Ne suffit-il pas d’appliquer la convention? — Sans doute, mais comment?
Je
veux pouvoir donner mon cours dans la continuité qu’il exige, et non
obtenir
simplement quelque éventuelle réparation après coup. Et l’année
prochaine
encore, le même petit jeu pourra se poursuivre pendant mon absence.
Ensuite...
Bref, je serai apparemment toujours en retard pour obtenir ce que je
veux, de
manière pourtant parfaitement légitime (tant qu’on n’a pas démontré le
contraire évidemment — mais c’est là une tout autre histoire).
Une
lecture myope de la convention incitera à prétendre d’ailleurs que la
faute
du Doyen touche davantage à la forme qu’au fond, puisque, après m’avoir
consulté, il pourra toujours décider à sa guise. Je ne répondrai pas —
ce
qui serait pourtant juste aussi — que la forme n’est pas sans
importance,
que, si le Doyen prenait la peine d’entendre mes arguments, il ne
serait pas
impossible, en principe du moins, que sa décision en soit modifiée, et
que
j’aurais au moins l’impression d’avoir été traité en être raisonnable
dont l’avis n’est pas à mépriser à priori, surtout à propos de ce qui
me
concerne directement.

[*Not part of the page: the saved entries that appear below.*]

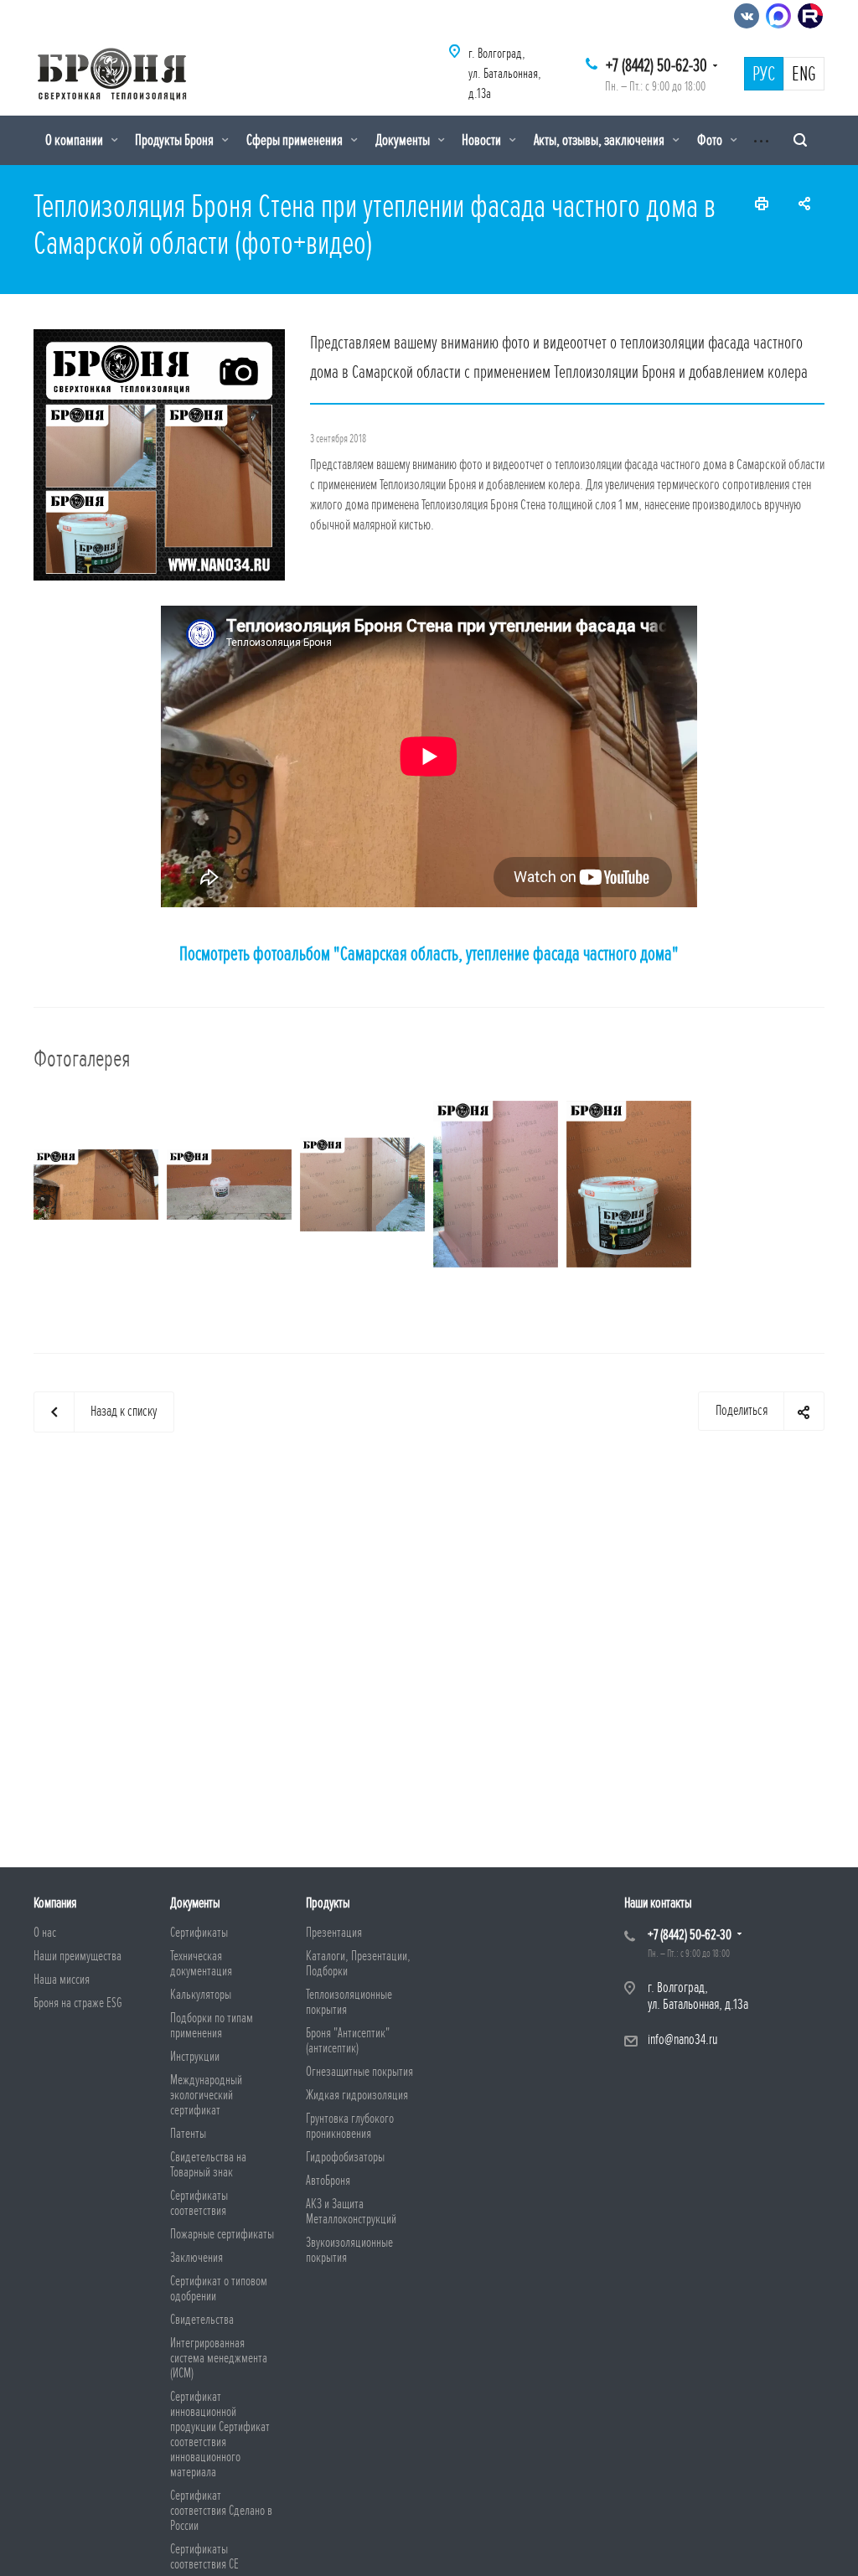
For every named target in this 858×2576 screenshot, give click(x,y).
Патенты (188, 2133)
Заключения (196, 2257)
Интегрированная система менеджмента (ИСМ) (218, 2358)
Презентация (334, 1932)
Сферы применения (295, 140)
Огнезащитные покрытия (359, 2071)
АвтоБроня (328, 2180)
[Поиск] (800, 140)
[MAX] (778, 15)
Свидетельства (202, 2319)
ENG (804, 75)
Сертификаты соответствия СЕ (204, 2557)
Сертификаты (199, 1932)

Je n’argumenterai même pas non plus sur le sens
de
« consulter » en soi, pour montrer que ce verbe ne signifie
pas
seulement s’informer de l’avis de quelqu’un, mais aussi prendre cet
avis
au sérieux, et par conséquent ne pas le rejeter sans raison forte. Tout
cela
conviendrait assurément pour répondre à une telle lecture myope, mais
en relèverait
encore à son tour.
Pourquoi
l’article 3.4.07 a-t-il été introduit ? Évidemment, pour mettre un
frein à l’arbitraire éventuel de l’administration dans la définition
des
charges de travail des membres du corps professoral. Or ce frein n’est
effectif que si la consultation est véritable, impérative, et si elle
contraint la direction de l’unité à en tenir compte. Et il importe
justement
d’avoir un tel frein pour préserver la liberté universitaire, affirmée
dans
le préambule, comme clé devant régir l’interprétation de toute la
convention.
Que
s’ensuit-il en effet si nous pouvons nous voir imposer de l’extérieur
des
charges de travail qui contredisent nos plans légitimes propres et la
définition
de notre poste ? Il résulte de là que notre liberté est réduite à
néant,
ou à ce que notre prince veut bien nous en laisser.
En
effet, avez-vous quelque idéologie non conventionnelle, des idées
spéciales
dans votre spécialité, une méthode d’enseignement particulière, un mode
d’évaluation jugé sévère ? Rien de plus simple que de vous
neutraliser si l’on peut vous reléguer dans des cours marginaux sans
même
avoir à donner aucune justification sérieuse. Vos recherches ne
sont-elles pas
très populaires ? Pourquoi perdre alors son temps à vous
convaincre de
vous orienter vers d’autres voies, au risque de n’y pas réussir au
surplus,
si l’on peut vous en détourner tout simplement en vous accablant
d’enseignement, de nouveaux cours (si possible encore étrangers à vos
intérêts)
ou de classes très nombreuses, etc. ? Bref, un quelconque pouvoir
arbitraire sur nos charges de travail porte par lui-même atteinte à la
liberté
universitaire dont nous avons besoin même si nous nous sentons en
parfaite
conformité avec les opinions majoritaires, parce qu’il est impossible
de
faire réellement de la recherche et d’y introduire par notre
enseignement
sans dévier des opinions ambiantes au moins sur quelques points
particuliers,
et que ces déviations peuvent toujours déranger quelques collègues un
peu
tyranniques, et leur donner le désir de nous en corriger ou punir, ou
encore de
nous priver d’influence, voire de nous soumettre à quelque calcul
d’épicier,
si par hasard ce pouvoir tombe entre leurs mains.
Il
n’y a pas à s’étonner que ces mêmes collègues puissent vouloir ignorer
l’article 3.4.07, sous prétexte qu’il leur paraît incompatible avec le
bon
ordre des choses, jugé concevable uniquement par la personne chargée de
la
responsabilité administrative de l’unité. Que se passerait-il, les
entend-on
gémir, si chacun pouvait s’attribuer sa charge, dans l’anarchie ?
Mais
on connaît ce type d’argument qui a déjà servi à préparer la
regrettable
décision d’installer dans notre université un conseil d’administration.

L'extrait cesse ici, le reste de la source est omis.